Quatre frappes aériennes ont été lancées dans la nuit de mercredi à jeudi sur Kidal, une ville stratégique du nord du Mali. Selon un témoin local ayant requis l’anonymat, ces opérations ont causé d’importants dégâts matériels. Une première frappe a entièrement détruit une habitation située à proximité d’un ancien marché, tandis qu’une seconde a creusé un cratère profond dans l’enceinte du gouvernorat de Kidal. Ces frappes surviennent après la reprise de la ville par le Front de libération de l’Azawad (FLA), allié au Groupe de soutien à l’islam et aux musulmans (Jnim), branche sahélienne d’Al-Qaïda dirigée par Iyad Ag Ghaly.
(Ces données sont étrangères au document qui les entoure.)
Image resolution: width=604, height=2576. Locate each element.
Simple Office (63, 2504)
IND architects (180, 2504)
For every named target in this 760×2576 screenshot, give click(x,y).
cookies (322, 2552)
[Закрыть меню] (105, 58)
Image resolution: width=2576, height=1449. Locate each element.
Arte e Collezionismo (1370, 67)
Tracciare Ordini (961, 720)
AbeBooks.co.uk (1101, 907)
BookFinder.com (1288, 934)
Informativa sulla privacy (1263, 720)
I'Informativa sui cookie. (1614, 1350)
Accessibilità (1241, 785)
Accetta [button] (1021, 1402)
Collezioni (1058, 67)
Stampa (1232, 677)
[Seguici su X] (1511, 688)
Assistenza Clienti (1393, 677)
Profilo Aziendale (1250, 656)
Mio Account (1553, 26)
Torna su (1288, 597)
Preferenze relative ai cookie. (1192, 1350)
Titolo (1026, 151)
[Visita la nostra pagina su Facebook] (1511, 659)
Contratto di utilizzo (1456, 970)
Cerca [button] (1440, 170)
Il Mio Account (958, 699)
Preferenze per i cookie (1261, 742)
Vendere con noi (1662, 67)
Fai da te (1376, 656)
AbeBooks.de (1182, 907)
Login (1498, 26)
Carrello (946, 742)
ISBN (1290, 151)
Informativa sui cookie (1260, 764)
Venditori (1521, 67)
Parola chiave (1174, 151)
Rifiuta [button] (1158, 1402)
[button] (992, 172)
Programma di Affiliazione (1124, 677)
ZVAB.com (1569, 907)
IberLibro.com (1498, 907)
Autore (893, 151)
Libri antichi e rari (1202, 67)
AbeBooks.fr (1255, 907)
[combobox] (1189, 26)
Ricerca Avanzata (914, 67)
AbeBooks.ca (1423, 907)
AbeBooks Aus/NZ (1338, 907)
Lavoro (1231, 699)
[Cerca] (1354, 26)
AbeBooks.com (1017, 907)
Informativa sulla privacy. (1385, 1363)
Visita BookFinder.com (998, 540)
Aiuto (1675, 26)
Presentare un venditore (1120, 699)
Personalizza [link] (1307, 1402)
Un officier présent au poste de commandement de l’armée malienne à Mopti a confirmé une intensification des opérations : « Nous ciblons des objectifs stratégiques avec précision. Notre stratégie est claire : les frappes vont s’intensifier dans les prochains jours. »
Une ville sous tension et presque déserte
Kidal, autrefois en proie à une activité commerciale intense, présentait un visage bien différent jeudi matin. La ville, désormais sous contrôle rebelle, affichait un calme inquiétant. Peu de véhicules circulaient dans les rues, et plusieurs habitants ont signalé avoir observé des mouvements de population nocturne, avec de nombreux départs précipités.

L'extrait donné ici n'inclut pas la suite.